• [DATA FOR THE TASK]:
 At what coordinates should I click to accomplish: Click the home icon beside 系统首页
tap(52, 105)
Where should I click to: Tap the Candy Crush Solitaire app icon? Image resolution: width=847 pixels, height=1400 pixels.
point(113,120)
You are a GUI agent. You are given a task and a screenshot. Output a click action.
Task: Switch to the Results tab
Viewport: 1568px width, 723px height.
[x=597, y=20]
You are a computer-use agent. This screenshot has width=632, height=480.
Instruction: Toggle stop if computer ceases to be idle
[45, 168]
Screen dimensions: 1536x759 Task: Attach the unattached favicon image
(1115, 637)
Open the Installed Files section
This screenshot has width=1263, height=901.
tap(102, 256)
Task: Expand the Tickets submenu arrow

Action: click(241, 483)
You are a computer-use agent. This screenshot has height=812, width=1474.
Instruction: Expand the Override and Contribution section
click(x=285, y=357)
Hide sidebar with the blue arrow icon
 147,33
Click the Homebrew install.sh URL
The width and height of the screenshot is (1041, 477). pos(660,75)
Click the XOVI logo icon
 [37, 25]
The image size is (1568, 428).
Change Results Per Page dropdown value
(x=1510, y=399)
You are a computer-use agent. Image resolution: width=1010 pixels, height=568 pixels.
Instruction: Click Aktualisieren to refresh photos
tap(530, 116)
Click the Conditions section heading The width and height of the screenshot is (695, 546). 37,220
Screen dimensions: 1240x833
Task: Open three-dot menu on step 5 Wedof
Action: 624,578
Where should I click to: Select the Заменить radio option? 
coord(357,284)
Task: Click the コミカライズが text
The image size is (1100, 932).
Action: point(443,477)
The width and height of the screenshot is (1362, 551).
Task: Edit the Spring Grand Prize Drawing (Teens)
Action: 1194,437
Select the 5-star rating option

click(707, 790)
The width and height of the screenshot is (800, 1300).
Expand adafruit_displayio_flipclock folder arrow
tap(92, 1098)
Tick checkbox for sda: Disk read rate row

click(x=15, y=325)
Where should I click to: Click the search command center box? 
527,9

• [WHAT IS EXPECTED]: Could you retype every record above exactly as written?

• [FINAL ANSWER]:
 At what coordinates should I click to accomplish: Click the home icon beside 系统首页
tap(52, 105)
Where should I click to: Tap the Candy Crush Solitaire app icon? Image resolution: width=847 pixels, height=1400 pixels.
point(113,120)
You are a GUI agent. You are given a task and a screenshot. Output a click action.
Task: Switch to the Results tab
Viewport: 1568px width, 723px height.
[x=597, y=20]
You are a computer-use agent. This screenshot has width=632, height=480.
Instruction: Toggle stop if computer ceases to be idle
[45, 168]
Screen dimensions: 1536x759 Task: Attach the unattached favicon image
(1115, 637)
Open the Installed Files section
This screenshot has width=1263, height=901.
tap(102, 256)
Task: Expand the Tickets submenu arrow

Action: click(241, 483)
You are a computer-use agent. This screenshot has height=812, width=1474.
Instruction: Expand the Override and Contribution section
click(x=285, y=357)
Hide sidebar with the blue arrow icon
 147,33
Click the Homebrew install.sh URL
The width and height of the screenshot is (1041, 477). pos(660,75)
Click the XOVI logo icon
 [37, 25]
The image size is (1568, 428).
Change Results Per Page dropdown value
(x=1510, y=399)
You are a computer-use agent. Image resolution: width=1010 pixels, height=568 pixels.
Instruction: Click Aktualisieren to refresh photos
tap(530, 116)
Click the Conditions section heading The width and height of the screenshot is (695, 546). 37,220
Screen dimensions: 1240x833
Task: Open three-dot menu on step 5 Wedof
Action: 624,578
Where should I click to: Select the Заменить radio option? 
coord(357,284)
Task: Click the コミカライズが text
The image size is (1100, 932).
Action: point(443,477)
The width and height of the screenshot is (1362, 551).
Task: Edit the Spring Grand Prize Drawing (Teens)
Action: 1194,437
Select the 5-star rating option

click(707, 790)
The width and height of the screenshot is (800, 1300).
Expand adafruit_displayio_flipclock folder arrow
tap(92, 1098)
Tick checkbox for sda: Disk read rate row

click(x=15, y=325)
Where should I click to: Click the search command center box? 
527,9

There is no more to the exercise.